**Brief**
Copy each line of the records below that has "will" in it.

==== Given entries ====

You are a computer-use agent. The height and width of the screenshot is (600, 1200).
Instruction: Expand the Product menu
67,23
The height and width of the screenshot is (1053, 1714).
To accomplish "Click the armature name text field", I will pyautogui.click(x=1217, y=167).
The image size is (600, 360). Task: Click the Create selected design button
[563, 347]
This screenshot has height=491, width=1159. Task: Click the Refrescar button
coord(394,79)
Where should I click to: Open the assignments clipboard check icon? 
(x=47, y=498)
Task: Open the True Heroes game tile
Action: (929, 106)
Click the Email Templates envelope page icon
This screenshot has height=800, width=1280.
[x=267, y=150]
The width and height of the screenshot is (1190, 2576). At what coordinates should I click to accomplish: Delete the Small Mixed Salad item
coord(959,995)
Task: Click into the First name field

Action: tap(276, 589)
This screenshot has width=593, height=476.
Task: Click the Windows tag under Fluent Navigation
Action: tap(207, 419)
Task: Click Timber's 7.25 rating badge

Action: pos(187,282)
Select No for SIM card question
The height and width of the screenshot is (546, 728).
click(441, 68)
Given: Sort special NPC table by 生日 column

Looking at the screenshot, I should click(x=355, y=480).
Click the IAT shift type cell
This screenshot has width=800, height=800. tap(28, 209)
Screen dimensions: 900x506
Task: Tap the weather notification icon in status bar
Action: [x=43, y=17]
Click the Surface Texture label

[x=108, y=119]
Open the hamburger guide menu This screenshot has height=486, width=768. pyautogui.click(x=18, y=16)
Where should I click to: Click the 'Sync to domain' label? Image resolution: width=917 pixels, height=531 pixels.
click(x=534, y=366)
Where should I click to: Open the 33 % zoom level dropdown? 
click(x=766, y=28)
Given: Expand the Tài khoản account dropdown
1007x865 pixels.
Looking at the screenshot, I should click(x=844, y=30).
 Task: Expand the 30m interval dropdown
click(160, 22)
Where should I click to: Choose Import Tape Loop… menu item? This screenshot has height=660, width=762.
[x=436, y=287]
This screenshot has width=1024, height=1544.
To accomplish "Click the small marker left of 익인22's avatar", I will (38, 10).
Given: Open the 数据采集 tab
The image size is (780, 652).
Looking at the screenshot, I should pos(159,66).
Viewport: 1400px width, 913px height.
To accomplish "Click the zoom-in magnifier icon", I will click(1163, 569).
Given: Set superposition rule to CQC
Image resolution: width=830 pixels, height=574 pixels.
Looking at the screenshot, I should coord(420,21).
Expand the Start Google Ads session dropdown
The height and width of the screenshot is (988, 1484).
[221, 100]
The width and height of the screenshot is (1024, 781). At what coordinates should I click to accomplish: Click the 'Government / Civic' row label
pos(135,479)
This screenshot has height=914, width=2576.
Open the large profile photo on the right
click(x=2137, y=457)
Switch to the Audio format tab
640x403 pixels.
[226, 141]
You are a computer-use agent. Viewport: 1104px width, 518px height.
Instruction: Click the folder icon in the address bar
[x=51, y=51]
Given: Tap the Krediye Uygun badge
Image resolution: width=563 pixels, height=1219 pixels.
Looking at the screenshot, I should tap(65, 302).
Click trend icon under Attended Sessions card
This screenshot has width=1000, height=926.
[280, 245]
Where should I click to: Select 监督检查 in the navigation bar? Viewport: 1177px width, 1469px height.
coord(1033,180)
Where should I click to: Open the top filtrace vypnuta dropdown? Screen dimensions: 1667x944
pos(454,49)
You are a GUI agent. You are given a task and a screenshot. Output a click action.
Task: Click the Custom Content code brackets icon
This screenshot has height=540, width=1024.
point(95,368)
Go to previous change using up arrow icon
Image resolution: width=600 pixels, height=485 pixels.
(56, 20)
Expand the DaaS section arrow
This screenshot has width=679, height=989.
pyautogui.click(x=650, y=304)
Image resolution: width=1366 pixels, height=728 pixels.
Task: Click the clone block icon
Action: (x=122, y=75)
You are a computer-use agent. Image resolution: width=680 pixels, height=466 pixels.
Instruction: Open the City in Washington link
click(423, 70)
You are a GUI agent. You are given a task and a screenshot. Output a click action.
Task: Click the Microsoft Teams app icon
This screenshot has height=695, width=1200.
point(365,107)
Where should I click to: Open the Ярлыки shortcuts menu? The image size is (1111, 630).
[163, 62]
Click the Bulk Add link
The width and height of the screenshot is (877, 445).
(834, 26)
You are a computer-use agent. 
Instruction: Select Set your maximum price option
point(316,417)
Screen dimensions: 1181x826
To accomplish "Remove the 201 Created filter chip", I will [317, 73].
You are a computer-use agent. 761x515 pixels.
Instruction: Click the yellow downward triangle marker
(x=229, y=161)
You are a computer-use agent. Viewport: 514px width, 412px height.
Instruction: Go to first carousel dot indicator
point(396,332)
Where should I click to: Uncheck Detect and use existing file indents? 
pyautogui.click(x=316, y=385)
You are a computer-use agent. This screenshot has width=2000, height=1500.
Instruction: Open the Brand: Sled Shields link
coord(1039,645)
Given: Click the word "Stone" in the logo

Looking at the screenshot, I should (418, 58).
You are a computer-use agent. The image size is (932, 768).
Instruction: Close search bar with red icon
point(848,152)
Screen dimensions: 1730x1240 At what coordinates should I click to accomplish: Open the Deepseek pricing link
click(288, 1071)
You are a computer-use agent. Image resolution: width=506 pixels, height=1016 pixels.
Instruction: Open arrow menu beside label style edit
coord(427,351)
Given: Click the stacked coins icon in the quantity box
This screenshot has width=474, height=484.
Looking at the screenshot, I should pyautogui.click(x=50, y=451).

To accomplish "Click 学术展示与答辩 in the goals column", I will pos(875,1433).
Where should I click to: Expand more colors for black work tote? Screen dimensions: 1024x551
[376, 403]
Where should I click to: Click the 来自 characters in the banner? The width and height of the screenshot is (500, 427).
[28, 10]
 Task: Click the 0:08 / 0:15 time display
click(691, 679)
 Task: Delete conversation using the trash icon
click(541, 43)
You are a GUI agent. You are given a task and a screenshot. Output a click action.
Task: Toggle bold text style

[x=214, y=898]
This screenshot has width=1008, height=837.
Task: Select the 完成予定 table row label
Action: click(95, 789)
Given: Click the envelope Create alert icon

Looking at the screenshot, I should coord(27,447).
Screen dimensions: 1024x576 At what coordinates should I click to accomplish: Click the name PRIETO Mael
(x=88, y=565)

====

**Task solution**
To accomplish "Click the armature name text field", I will pyautogui.click(x=1217, y=167).
To accomplish "Click the small marker left of 익인22's avatar", I will (38, 10).
To accomplish "Click the zoom-in magnifier icon", I will click(1163, 569).
To accomplish "Remove the 201 Created filter chip", I will [317, 73].
To accomplish "Click 学术展示与答辩 in the goals column", I will pos(875,1433).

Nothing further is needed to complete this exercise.